|| Drum Circle Facilitator & Founder of Ripple Rhythm ||
At one point, there were thousands of people in the park who were drumming and dancing every Tuesday night. It was our own urban festival. It got bigger and crazier until the police shut it down. We moved around a few times, filed for permits and added security but it ended up collapsing under the weight of its’ own attraction.
There’s a history of drumming in Trinity Bellwoods Park. We started as a group of 12 drummers. Fire spinners started practicing with us. Our gatherings began attracting not just onlookers, but other talent in the city. At one point, there were thousands of people in the park who were drumming and dancing every Tuesday night. It was our own urban festival. It got bigger and crazier until the police shut it down. We moved around a few times, filed for permits and added security but it ended up collapsing under the weight of its’ own attraction.
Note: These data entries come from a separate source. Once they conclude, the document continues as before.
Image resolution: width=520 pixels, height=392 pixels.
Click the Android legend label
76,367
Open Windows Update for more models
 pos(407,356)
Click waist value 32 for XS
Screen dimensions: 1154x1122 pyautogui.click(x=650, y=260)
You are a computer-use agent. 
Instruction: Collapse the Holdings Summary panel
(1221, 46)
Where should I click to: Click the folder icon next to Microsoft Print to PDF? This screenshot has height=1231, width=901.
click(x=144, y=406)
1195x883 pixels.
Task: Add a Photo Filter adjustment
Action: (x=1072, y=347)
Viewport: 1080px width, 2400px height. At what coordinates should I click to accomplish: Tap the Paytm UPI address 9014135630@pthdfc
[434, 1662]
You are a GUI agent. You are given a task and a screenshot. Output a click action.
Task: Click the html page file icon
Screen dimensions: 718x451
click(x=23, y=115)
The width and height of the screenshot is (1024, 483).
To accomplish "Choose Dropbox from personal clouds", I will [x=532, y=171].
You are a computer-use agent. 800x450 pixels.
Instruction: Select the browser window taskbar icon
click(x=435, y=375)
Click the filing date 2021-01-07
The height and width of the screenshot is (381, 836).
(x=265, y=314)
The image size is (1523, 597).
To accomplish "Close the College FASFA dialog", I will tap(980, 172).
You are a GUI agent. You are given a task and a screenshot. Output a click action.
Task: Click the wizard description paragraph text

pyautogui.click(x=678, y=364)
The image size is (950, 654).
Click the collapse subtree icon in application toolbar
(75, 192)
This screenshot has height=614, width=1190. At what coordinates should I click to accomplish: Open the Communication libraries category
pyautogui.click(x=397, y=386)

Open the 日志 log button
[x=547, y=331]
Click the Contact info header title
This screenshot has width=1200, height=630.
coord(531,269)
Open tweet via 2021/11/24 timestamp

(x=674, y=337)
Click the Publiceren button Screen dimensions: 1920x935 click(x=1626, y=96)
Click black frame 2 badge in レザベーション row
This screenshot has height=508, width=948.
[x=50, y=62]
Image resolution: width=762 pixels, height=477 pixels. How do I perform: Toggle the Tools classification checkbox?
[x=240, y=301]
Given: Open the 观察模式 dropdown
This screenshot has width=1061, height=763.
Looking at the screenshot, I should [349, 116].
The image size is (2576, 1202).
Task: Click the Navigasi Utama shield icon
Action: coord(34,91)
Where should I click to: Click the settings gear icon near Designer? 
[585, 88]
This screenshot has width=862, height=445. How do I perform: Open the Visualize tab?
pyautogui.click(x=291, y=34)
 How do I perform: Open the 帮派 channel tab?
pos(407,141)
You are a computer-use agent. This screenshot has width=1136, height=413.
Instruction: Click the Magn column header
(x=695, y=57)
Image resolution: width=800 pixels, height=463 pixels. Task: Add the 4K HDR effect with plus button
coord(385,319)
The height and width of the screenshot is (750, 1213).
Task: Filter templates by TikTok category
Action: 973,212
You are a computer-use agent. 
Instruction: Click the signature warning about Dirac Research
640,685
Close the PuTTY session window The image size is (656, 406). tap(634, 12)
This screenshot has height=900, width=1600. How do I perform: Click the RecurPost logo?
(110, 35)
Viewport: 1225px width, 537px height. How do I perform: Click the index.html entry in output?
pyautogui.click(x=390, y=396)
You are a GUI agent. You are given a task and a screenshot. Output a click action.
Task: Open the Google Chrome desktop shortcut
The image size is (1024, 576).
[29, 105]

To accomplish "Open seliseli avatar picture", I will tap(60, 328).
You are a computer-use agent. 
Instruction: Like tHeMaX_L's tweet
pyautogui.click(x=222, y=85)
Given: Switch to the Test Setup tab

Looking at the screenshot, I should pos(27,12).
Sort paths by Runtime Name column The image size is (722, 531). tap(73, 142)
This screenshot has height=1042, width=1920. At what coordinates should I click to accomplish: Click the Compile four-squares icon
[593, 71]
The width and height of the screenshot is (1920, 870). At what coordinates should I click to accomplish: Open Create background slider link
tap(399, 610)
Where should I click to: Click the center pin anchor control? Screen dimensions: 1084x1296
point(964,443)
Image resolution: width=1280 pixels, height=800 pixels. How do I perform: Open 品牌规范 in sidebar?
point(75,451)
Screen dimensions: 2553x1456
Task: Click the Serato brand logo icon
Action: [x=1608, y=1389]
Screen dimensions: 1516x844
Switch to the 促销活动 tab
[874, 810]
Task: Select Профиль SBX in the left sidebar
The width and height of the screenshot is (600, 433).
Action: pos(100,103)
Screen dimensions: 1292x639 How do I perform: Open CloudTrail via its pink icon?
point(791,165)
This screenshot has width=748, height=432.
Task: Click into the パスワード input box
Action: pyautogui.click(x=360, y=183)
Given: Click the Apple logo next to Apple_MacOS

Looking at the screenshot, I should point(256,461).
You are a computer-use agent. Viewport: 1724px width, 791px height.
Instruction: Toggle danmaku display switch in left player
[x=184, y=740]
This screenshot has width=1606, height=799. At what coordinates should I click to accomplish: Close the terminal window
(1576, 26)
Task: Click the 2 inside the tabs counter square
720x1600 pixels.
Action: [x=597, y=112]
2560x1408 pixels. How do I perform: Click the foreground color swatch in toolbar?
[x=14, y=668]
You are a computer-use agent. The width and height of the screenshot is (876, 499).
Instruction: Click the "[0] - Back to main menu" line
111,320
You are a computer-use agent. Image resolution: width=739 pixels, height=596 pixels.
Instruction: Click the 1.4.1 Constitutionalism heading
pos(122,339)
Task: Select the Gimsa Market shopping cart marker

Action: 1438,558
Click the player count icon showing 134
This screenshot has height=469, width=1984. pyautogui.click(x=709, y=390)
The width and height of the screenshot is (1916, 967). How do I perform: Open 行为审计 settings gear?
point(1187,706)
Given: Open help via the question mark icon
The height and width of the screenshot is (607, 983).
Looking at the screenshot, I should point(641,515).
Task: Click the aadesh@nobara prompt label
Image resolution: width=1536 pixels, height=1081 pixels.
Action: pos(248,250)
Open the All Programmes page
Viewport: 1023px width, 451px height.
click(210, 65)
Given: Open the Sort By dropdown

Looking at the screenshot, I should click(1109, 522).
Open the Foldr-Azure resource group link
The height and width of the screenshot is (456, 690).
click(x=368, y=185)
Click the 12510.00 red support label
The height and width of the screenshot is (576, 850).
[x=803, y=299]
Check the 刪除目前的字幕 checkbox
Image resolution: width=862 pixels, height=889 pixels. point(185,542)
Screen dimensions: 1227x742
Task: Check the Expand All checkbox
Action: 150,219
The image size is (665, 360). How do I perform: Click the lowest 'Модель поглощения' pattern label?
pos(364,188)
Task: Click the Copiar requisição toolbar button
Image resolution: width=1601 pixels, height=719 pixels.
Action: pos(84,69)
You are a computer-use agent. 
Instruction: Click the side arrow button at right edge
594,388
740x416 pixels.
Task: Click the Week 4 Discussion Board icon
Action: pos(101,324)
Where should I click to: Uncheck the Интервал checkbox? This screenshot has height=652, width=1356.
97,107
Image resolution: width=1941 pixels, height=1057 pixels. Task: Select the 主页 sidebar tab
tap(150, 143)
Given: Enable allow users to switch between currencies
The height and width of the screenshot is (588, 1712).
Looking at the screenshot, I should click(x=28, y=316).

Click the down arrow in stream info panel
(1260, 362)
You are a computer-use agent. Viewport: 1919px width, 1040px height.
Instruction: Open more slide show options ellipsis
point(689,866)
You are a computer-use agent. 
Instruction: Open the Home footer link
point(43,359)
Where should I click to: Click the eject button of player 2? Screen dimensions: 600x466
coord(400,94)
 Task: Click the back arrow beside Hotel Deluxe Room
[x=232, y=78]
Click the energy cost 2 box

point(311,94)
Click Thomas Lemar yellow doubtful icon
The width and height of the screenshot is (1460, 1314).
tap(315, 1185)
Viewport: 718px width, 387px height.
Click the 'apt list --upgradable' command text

From that experience, I became really passionate about drumming and became one of the community leaders and coordinators for our group. I liaised between the police and the Trinity Bellwoods neighbourhood committee. People use the drum as an instrument for healing, communication, community building, stress relief and even as a form of therapy. With a small set of drums, I met more clients and grew my practice. The response has been awesome. It keeps me going.
I am a mobile company. I take the drums to wherever they are called for. I also teach a variety of courses at the Royal Conservatory of Music and work with different community groups. I don’t have a typical day; my role shifts from month to month.
What other events have you participated in?
I’ve done a number of festivals including Big on Bloor and Bloorcourt festival. My best workshops were sessions I held on the Toronto Island. I set up my drum circle where the ferry docked. Hundreds of people would pass my station. I’d collect a bunch and then hold my 10 minute workshop. I must have met 50,000 visitors over the course of a couple summers. People still contact me because of the connections I made there.
Who is your audience?
It’s a mix. Sometimes it’s birthday parties and sometimes it’s larger corporate groups. Sometimes it’s schools, senior centres, and smaller companies. The beauty of my practice is that it’s accessible to everyone.
What are the next steps and growth opportunities for your business?
The limitation is the physical time and space required to bring and move the drums. I don’t have my own studio. In fact, very few people I know have been able to secure a studio that is noise friendly. My plan is to create an online drumming course. There’s a lot of people who teach African drumming, but not many who teach freestyle and or how to play with other instruments. I want to teach people how to play with DJ’s, guitars, other drummers, etc. I want to put together several modules that will be sold as online courses. The goal is to reach out to a broader community that extends beyond Toronto. In a way, it’s a legacy project.
I will have a few videos available for free to spark people’s interest. For those who want to take it a step further with the modules, I’ll have a variety of levels and classes available to children and adults. I want to teach people how to listen and how to improvise.
Did you grow up in Toronto?
I grew up in Bracebridge, Muskoka, but I came to Toronto as a theatre student. After that plan fell through, I turned to music. For me, drumming is the most inspiring form of artistry. No one tells you what to play and you have a lot of creative control. I love the improvisation and the bond you create with other drummers as you play. It’s fresh everytime.
Did you start drumming at Trinity?
I heard about this group in the park. They were just a handful, at the time. We’d meet every Tuesday. At the time, Facebook didn’t exist. We just showed up and drummed. It was organic.
I played at Lee’s Palace, at the Dance Cave, for a friend who used to DJ there. I played at a yoga centre where I had to drum the same rhythm for an hour. I drummed several times a week wherever I could. I had a day job at the time — a shitty government-office-paper-pushing-answering-phone job.
When I met my wife, she convinced me to let go of that life and start Ripple Rhythm full time in 2009.
If there’s a space that’s noise friendly, I can drum. People gravitate towards it without too much pressure. I like that it has a natural attraction to it.